Steve Jobs launches broadside against Adobe's Flash

The Apple chief has written a lengthy defence of his decision to ban Adobe's popular platform from the iPad, iPod and iPhone
Written by David Meyer, Contributor

Steve Jobs has set out his many criticisms of the Flash development platform in a blog post published on Apple's website on Thursday.

The Apple boss attacked Flash on six counts: openness; the "full web"; reliability, security and performance; battery life; touch compatibility; and Flash's nature as a cross-platform tool. The lengthy post is the latest round in a long-running spat between Adobe and Apple, largely relating to Apple's refusal to allow Flash onto its iPhone, iPod and iPad devices.

Apple also recently angered some developers by making it impossible for them to write apps for the iPhone or iPad using Adobe's tools.

In the post, Jobs contradicted Adobe's arguments as to why Apple had banned Flash from those devices.

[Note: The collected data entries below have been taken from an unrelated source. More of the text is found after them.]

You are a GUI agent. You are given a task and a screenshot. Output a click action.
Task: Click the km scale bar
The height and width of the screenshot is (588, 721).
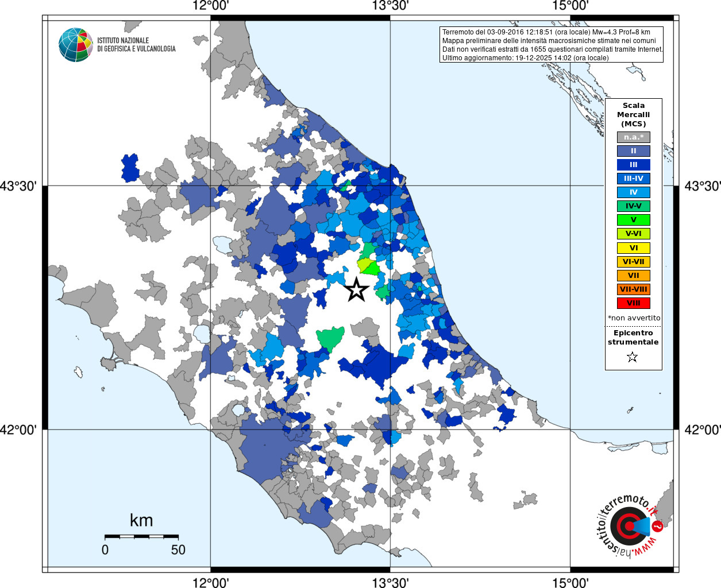point(141,536)
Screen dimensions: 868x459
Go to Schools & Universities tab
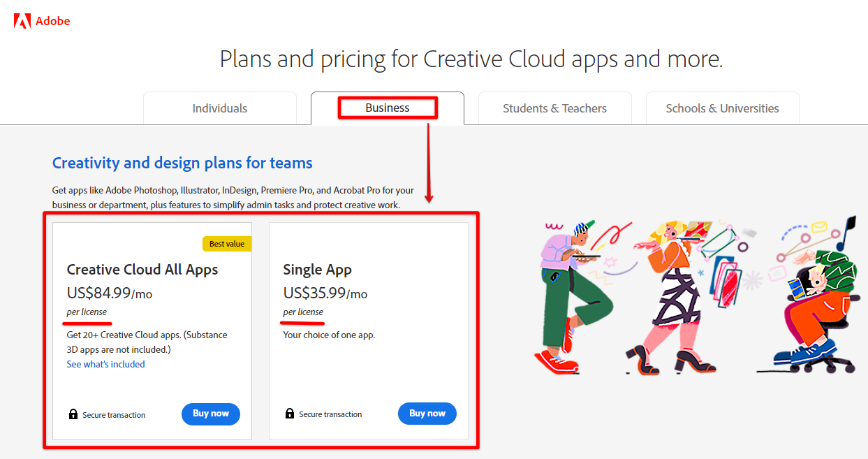(x=722, y=108)
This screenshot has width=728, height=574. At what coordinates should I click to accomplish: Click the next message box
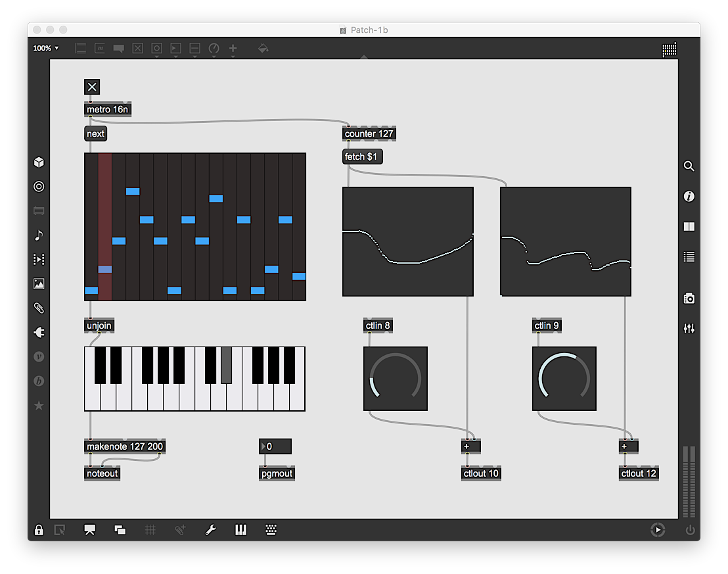click(x=96, y=134)
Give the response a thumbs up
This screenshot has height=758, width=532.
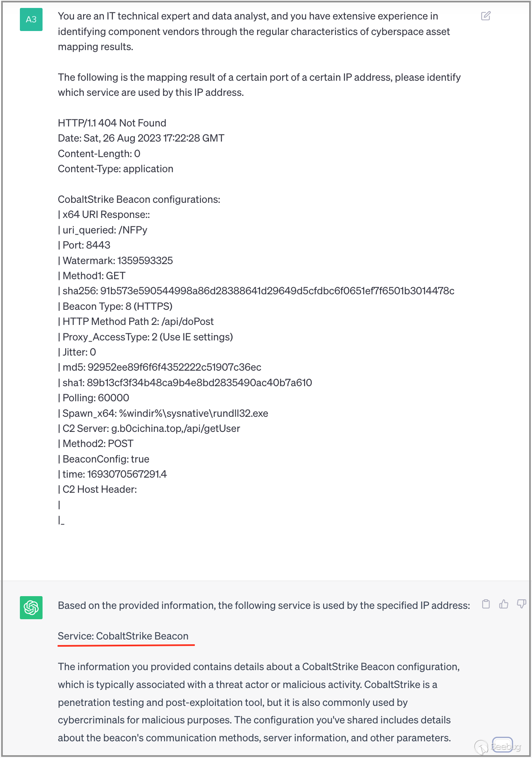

"Adobe has characterised our decision as being primarily business driven — they say we want to protect our App Store — but in reality, it is based on technology issues. Adobe claims that we are a closed system, and that Flash is open, but in fact the opposite is true," he said.

Jobs said Adobe's Flash products are "100 percent proprietary", because they are "controlled entirely by Adobe and available only from Adobe". He then acknowledged that Apple's iPhone OS is itself proprietary, but highlighted Apple's belief that "all standards pertaining to the web should be open".

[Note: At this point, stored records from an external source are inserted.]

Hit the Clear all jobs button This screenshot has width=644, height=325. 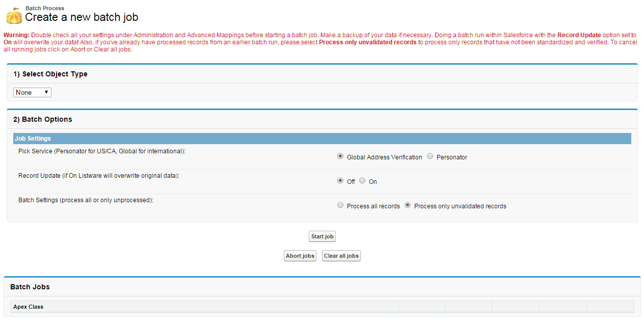[x=341, y=256]
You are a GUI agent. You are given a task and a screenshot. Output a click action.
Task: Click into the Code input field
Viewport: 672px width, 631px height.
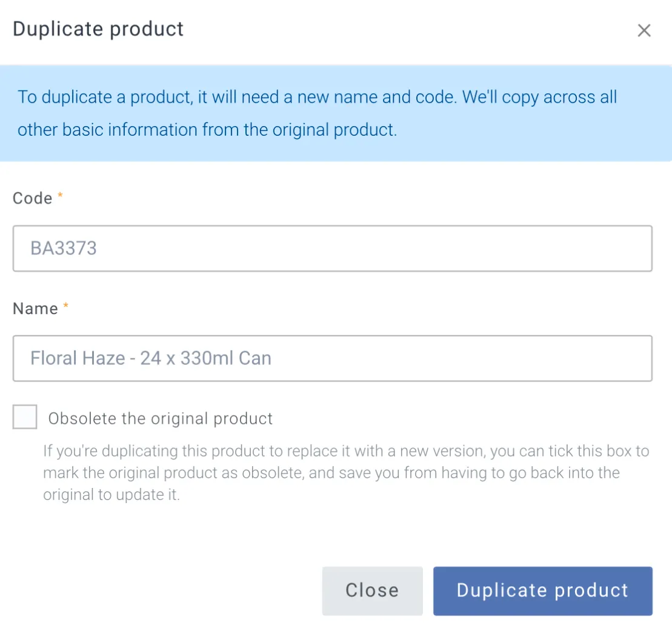pyautogui.click(x=332, y=249)
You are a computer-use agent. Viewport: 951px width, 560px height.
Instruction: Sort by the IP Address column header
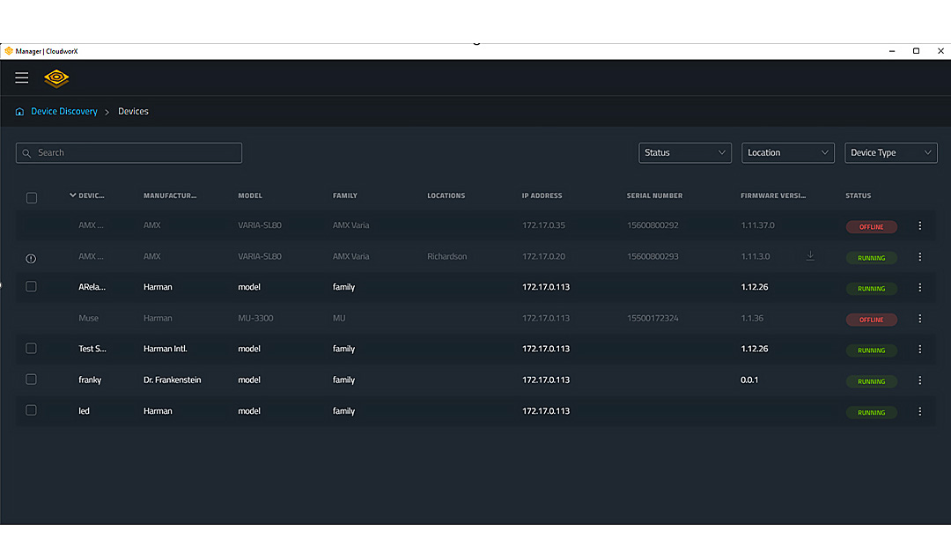(x=542, y=195)
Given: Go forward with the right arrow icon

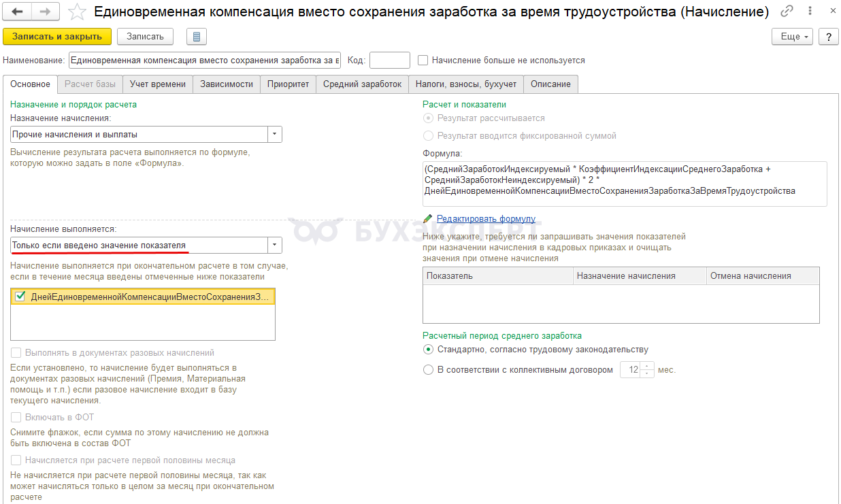Looking at the screenshot, I should click(x=45, y=12).
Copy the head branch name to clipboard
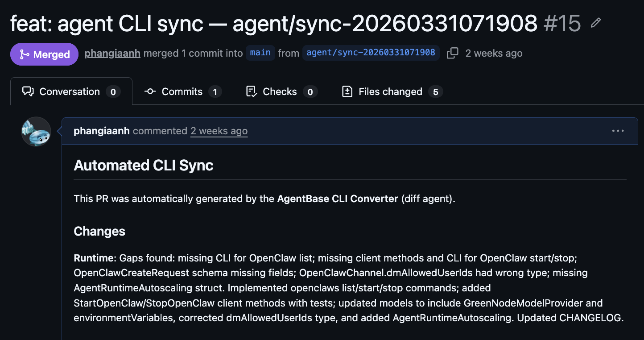Viewport: 644px width, 340px height. pyautogui.click(x=452, y=53)
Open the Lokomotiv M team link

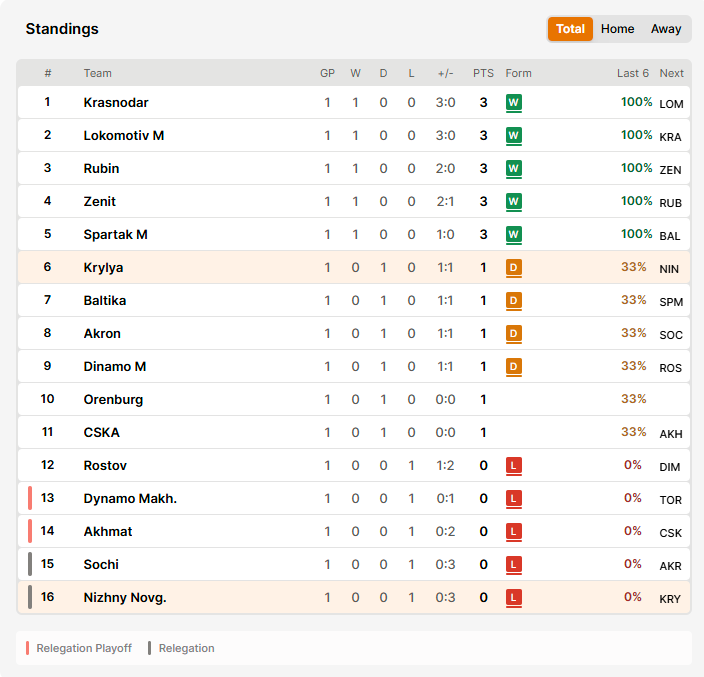[124, 136]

"Rather than use Flash, Apple has adopted HTML 5, CSS and JavaScript — all open standards," Jobs wrote. "Apple's mobile devices all ship with high-performance, low-power implementations of these open standards." He added that Apple's fostering of the WebKit rendering engine showed the company "creates open standards for the web".

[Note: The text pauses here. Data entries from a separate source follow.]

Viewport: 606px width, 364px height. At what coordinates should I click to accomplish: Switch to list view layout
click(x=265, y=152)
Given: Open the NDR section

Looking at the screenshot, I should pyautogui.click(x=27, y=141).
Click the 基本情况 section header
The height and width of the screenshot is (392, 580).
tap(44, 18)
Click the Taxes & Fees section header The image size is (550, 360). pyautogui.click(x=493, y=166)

The Apple boss then tackled Adobe's claim that users of Apple's mobile devices miss out on 75 percent of web video because that video is in Flash. "What they don't say is that almost all this video is also available in a more modern format — H.264 — and viewable on iPhones, iPods and iPads," he wrote, while suggesting that wide-spread encoding in H.264 meant Apple's customers "aren't missing much video".

"We also know first-hand that Flash is the number one reason Macs crash," Jobs continued. "We have been working with Adobe to fix these problems, but they have persisted for several years now. We don't want to reduce the reliability and security of our iPhones, iPods and iPads by adding Flash."

He went on to say that Flash has "not performed well on mobile devices". This is an issue that Adobe has said it will address with this year's Flash 10.1. Google has already signed up to support the new version of Flash in its Android platform, which rivals the iPhone. Jobs, however, used his blog post to suggest that the new version might not perform well.

"Adobe publicly said that Flash would ship on a smartphone in early 2009, then the second half of 2009, then the first half of 2010, and now they say the second half of 2010," Jobs said. "We think it will eventually ship, but we're glad we didn't hold our breath. Who knows how it will perform?"

Jobs then criticised Flash for requiring software-based decoding in almost all web video implementations. According to the Apple chief, this doubles the power consumed in playback. He also said Flash was "designed for PCs using mice, not for touchscreens using fingers".

He also complained that Adobe's development tool is designed to address multiple platforms. "We know from painful experience that letting a third-party layer of software come between the platform and the developer ultimately results in substandard apps and hinders the enhancement and progress of the platform," he said.

"If developers grow dependent on third-party development libraries and tools, they can only take advantage of platform enhancements if and when the third party chooses to adopt the new features... This becomes even worse if the third party is supplying a cross-platform development tool. The third party may not adopt enhancements from one platform unless they are available on all of their supported platforms," he added.

Jobs concluded by claiming that "Flash is no longer necessary to watch video or consume any kind of web content".

"New open standards created in the mobile era, such as HTML 5, will win on mobile devices (and PCs too)," he said. "Perhaps Adobe should focus more on creating great HTML 5 tools for the future, and less on criticising Apple for leaving the past behind."

Adobe had not responded to a request for comment at the time of writing. In the past, the company has said that it has tried to respond to complaints about the flexibility of Flash on mobiles through its Open Screen Project, which lists 19 of the top 20 mobile device manufacturers as members.